Data supplied
- - -

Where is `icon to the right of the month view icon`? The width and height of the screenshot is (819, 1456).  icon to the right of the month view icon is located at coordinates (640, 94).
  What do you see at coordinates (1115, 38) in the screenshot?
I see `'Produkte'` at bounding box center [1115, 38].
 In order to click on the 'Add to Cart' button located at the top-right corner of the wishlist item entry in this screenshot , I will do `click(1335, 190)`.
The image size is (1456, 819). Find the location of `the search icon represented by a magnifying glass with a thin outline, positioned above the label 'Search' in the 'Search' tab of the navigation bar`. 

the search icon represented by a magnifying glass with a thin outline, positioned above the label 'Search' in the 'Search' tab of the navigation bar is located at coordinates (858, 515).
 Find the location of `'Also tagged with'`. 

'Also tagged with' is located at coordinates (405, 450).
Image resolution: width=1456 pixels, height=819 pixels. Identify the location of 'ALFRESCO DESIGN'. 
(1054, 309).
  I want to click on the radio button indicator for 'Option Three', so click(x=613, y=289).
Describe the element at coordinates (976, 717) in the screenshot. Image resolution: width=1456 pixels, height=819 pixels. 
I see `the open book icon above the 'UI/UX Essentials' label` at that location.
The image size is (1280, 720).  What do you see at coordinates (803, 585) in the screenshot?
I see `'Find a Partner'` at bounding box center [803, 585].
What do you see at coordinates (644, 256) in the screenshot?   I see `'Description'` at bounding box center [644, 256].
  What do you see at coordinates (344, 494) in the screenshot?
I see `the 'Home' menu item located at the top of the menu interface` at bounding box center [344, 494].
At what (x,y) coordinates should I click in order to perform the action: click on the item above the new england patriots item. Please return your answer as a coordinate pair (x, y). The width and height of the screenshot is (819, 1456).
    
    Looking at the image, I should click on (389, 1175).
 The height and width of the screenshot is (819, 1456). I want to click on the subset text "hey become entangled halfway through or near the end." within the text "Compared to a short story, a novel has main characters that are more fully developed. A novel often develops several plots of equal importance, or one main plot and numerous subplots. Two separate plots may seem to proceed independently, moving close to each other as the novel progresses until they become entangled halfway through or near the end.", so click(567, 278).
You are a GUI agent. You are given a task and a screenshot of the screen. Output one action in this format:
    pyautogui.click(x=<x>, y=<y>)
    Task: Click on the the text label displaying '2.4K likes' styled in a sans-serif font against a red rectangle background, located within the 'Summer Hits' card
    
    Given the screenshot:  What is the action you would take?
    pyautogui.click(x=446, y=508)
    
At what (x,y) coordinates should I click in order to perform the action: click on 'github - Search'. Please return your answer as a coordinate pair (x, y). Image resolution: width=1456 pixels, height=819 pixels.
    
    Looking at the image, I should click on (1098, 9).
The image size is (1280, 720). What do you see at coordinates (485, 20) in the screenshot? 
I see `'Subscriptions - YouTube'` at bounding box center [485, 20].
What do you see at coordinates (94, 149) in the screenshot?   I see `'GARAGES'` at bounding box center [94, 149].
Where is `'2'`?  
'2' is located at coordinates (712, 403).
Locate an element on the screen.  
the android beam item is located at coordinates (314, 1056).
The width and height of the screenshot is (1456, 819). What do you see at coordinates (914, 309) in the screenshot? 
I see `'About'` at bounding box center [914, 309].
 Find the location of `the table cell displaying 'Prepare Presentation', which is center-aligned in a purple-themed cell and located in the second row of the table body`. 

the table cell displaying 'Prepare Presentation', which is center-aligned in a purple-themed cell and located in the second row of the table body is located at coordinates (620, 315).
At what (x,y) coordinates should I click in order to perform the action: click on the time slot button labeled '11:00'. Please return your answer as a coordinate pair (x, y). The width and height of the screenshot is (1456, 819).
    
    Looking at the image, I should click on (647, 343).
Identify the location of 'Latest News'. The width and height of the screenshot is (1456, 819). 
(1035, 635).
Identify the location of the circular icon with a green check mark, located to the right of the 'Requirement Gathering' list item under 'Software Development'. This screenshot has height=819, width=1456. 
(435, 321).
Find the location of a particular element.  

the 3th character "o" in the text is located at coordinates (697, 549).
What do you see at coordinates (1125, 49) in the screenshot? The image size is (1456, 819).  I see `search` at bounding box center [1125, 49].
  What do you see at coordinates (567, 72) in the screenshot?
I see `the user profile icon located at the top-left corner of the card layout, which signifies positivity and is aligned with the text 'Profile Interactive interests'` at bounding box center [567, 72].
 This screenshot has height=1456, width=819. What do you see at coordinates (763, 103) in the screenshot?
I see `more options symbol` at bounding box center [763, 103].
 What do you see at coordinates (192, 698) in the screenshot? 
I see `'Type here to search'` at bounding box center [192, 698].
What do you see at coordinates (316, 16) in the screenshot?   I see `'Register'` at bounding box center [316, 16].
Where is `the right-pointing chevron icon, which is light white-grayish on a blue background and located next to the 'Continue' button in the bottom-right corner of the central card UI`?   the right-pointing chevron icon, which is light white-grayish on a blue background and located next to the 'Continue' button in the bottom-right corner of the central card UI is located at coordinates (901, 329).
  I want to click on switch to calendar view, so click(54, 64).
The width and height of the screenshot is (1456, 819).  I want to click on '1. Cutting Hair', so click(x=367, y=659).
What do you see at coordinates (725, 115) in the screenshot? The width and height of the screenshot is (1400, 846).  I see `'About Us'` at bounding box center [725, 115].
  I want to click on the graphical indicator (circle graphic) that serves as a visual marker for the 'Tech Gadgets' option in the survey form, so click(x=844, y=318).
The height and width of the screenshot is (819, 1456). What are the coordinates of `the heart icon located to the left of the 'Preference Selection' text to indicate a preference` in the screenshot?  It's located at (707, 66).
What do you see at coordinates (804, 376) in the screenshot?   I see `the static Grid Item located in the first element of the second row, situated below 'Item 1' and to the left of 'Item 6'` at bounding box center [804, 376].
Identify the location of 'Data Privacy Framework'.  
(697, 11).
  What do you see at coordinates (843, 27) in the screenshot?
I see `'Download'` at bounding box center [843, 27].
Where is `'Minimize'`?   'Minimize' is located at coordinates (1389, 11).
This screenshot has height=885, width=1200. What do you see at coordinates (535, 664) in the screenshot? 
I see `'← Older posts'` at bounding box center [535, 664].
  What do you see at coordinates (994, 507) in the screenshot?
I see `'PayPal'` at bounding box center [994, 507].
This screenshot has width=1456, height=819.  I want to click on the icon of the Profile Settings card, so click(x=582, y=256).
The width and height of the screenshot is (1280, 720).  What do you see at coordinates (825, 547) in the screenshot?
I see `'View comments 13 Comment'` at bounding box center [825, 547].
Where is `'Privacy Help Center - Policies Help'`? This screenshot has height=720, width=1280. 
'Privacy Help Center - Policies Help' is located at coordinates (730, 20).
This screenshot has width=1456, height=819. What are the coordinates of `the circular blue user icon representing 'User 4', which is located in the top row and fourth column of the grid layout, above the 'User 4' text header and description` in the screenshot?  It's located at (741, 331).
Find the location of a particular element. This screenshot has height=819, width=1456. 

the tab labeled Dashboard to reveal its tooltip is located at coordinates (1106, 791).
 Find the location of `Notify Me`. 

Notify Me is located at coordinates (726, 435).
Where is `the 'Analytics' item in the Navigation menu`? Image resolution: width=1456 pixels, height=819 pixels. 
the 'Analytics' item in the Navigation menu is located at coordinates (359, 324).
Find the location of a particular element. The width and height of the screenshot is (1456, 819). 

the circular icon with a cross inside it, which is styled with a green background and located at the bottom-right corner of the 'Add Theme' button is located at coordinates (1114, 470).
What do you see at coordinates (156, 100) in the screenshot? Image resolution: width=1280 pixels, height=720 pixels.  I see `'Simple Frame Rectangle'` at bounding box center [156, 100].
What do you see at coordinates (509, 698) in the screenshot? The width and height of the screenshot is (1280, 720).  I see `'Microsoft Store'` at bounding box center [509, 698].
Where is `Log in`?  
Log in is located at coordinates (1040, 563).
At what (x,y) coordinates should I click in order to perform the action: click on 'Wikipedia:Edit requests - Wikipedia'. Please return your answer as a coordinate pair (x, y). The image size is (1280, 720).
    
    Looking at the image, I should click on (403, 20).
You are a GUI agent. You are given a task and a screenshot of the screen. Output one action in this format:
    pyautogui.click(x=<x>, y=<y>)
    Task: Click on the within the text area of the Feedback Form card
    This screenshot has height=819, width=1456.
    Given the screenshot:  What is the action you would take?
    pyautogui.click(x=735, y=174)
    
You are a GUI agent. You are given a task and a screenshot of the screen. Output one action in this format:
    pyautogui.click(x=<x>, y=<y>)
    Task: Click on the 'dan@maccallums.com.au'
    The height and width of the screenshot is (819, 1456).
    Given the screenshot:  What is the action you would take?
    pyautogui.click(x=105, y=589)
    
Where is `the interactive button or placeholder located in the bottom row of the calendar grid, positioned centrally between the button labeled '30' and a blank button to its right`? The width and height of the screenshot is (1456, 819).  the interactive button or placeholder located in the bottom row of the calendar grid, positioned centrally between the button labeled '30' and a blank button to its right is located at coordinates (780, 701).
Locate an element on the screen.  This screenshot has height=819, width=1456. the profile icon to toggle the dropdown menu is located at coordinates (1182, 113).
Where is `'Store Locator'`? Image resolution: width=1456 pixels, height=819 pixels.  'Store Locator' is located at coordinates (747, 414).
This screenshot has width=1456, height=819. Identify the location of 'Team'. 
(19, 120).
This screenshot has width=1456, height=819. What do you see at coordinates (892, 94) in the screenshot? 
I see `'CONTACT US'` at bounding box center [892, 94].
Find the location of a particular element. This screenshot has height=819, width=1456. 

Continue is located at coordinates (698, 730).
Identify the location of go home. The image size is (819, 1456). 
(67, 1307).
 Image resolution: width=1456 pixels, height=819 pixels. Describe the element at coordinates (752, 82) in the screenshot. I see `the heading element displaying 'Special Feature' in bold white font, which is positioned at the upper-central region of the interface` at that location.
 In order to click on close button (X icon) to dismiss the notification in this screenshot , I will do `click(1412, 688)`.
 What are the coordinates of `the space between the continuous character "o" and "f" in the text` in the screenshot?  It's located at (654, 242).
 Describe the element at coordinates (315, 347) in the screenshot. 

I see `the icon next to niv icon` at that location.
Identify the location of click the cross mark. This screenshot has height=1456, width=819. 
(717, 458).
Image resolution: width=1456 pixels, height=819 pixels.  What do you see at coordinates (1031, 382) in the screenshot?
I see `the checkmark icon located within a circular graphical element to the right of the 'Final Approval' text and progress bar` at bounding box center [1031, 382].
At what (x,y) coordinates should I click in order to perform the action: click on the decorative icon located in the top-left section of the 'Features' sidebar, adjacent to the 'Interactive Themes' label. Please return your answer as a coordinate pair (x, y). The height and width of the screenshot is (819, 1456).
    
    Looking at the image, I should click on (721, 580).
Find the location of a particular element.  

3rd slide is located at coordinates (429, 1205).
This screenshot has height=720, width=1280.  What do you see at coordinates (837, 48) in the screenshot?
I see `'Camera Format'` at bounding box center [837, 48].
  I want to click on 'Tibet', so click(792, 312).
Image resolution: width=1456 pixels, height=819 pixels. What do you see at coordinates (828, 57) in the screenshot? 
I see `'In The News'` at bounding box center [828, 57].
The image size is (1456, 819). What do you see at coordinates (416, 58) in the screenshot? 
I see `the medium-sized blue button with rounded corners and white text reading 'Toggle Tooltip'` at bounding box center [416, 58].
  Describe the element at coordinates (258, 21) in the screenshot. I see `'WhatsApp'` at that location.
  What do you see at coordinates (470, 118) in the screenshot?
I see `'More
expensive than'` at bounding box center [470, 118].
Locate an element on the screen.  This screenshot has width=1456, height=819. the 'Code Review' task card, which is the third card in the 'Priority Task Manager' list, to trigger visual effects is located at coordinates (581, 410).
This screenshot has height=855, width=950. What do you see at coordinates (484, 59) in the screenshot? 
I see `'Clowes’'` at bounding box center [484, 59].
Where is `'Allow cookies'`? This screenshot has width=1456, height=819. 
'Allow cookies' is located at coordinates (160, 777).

- - -

Exercise goal
Pull out each line above that contains the string "table". Treat uppercase and lowercase as different when matching.

Output for this task
 Find the location of `the table cell displaying 'Prepare Presentation', which is center-aligned in a purple-themed cell and located in the second row of the table body`. 
the table cell displaying 'Prepare Presentation', which is center-aligned in a purple-themed cell and located in the second row of the table body is located at coordinates (620, 315).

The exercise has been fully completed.